Spirals By Steve

An illustration showing the effect that bevel angle and wedge angle have on the shape of a shell (the bevel angle is set equal to the wedge angle).  Larger angle wedges produce shells with higher radial growth rate compared to shells made from wedges with a smaller angle.  The numbers are the angles.

Frequently Asked Questions.

1.  Question: How does the angle of the wedge and bevel angle affect the shape of the shell?

Answer:  The larger the wedge angle is, the faster the shell will "grow" in the radial direction ( the diameter of the shell ).  Same thing with the bevel angle setting on the saw, a larger bevel angle will cause a higher growth rate in the radial and axial direction.  The bevel angle setting does not have to be the same as the wedge angle, but it makes the spiral cross section easier to model because the blade will be square to the top surface of the wedge at the midpoint of each cut in the center of the "C" shape.

2.  Question: What happens if the thin edges of the wedge are left like a knife edge, wouldn't that fill the central hole through the middle of the shell?

Answer:  Although it seems like that would help cover the central hole, leaving a sharp or too thin edge causes a lot of problems.  The beveled cut through a sharp edge does not cause the outline of the bottom side of the segment to be any larger than the top where there is no thickness.  The thin edge is best left at least 1/8" thick in order to have enough axial growth to provide enough wall thickness in this area.  Other problems with having a sharp edge include chipping as the blade cuts through the edge, and warping when glue is applied. 

3.  Question:  What is "radial" and "axial" growth?

- **EXERCISE PROMPT**: Transcribe the spiral shell FAQ in full, word for word. The records aren't needed for this.

- **RECORD SET**:
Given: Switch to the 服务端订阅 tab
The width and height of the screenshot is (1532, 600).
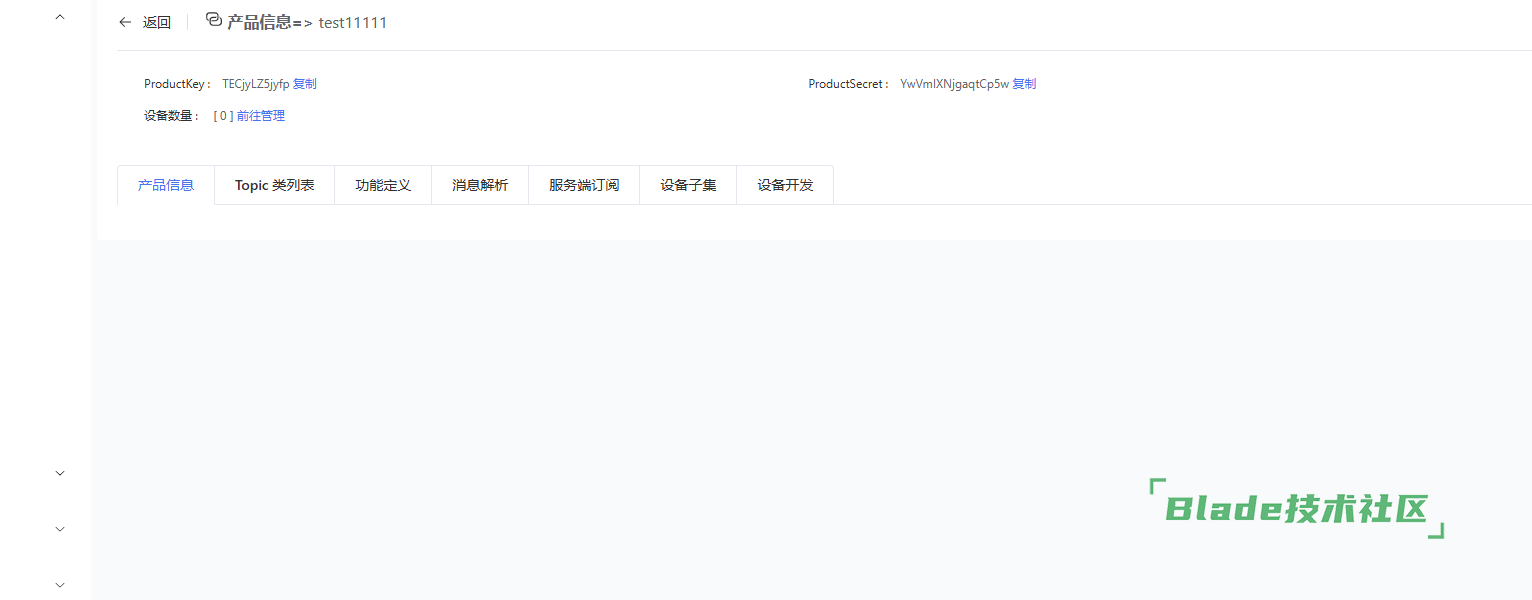Looking at the screenshot, I should tap(584, 185).
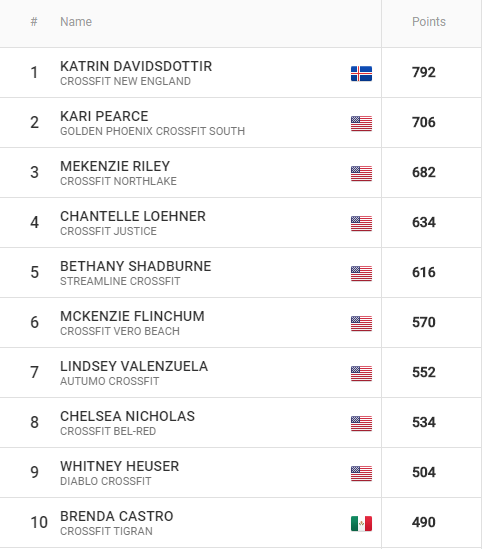Click the Mexico flag next to Brenda Castro
Viewport: 482px width, 549px height.
[361, 523]
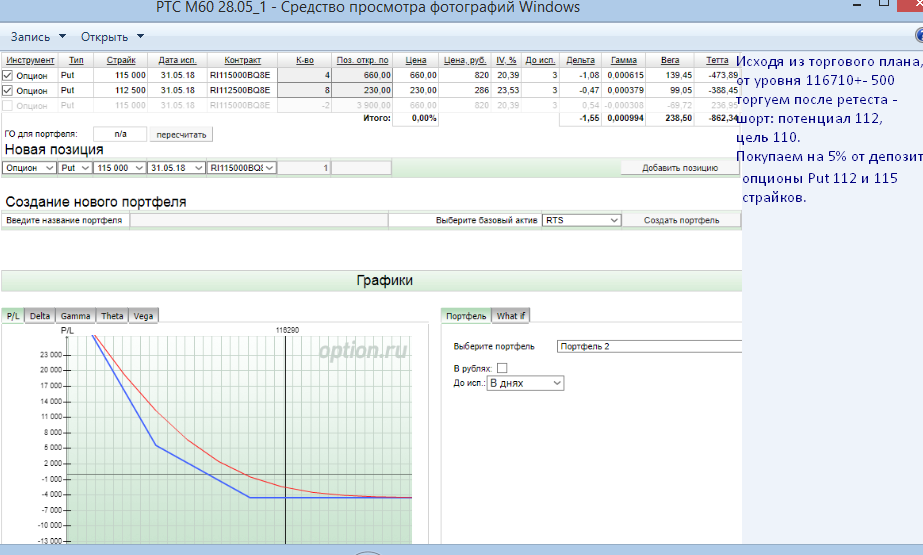Uncheck the Put 112 500 option row
The height and width of the screenshot is (555, 923).
pyautogui.click(x=9, y=90)
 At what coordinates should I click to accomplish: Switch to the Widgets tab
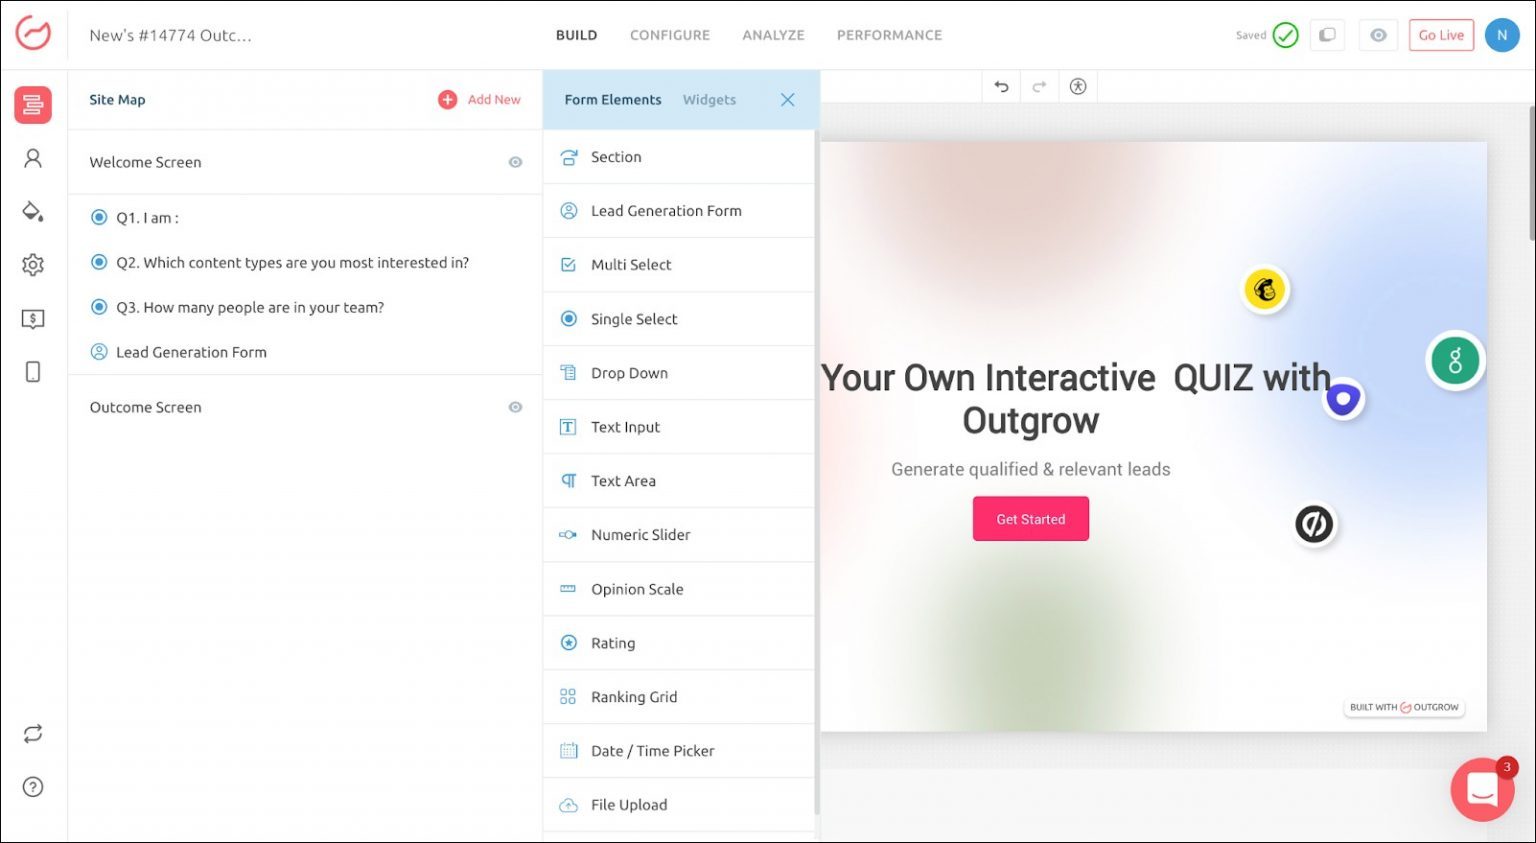tap(709, 100)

- **CORRECT ANSWER**:
Spirals By Steve

An illustration showing the effect that bevel angle and wedge angle have on the shape of a shell (the bevel angle is set equal to the wedge angle).  Larger angle wedges produce shells with higher radial growth rate compared to shells made from wedges with a smaller angle.  The numbers are the angles.

Frequently Asked Questions.

1.  Question: How does the angle of the wedge and bevel angle affect the shape of the shell?

Answer:  The larger the wedge angle is, the faster the shell will "grow" in the radial direction ( the diameter of the shell ).  Same thing with the bevel angle setting on the saw, a larger bevel angle will cause a higher growth rate in the radial and axial direction.  The bevel angle setting does not have to be the same as the wedge angle, but it makes the spiral cross section easier to model because the blade will be square to the top surface of the wedge at the midpoint of each cut in the center of the "C" shape.

2.  Question: What happens if the thin edges of the wedge are left like a knife edge, wouldn't that fill the central hole through the middle of the shell?

Answer:  Although it seems like that would help cover the central hole, leaving a sharp or too thin edge causes a lot of problems.  The beveled cut through a sharp edge does not cause the outline of the bottom side of the segment to be any larger than the top where there is no thickness.  The thin edge is best left at least 1/8" thick in order to have enough axial growth to provide enough wall thickness in this area.  Other problems with having a sharp edge include chipping as the blade cuts through the edge, and warping when glue is applied. 

3.  Question:  What is "radial" and "axial" growth?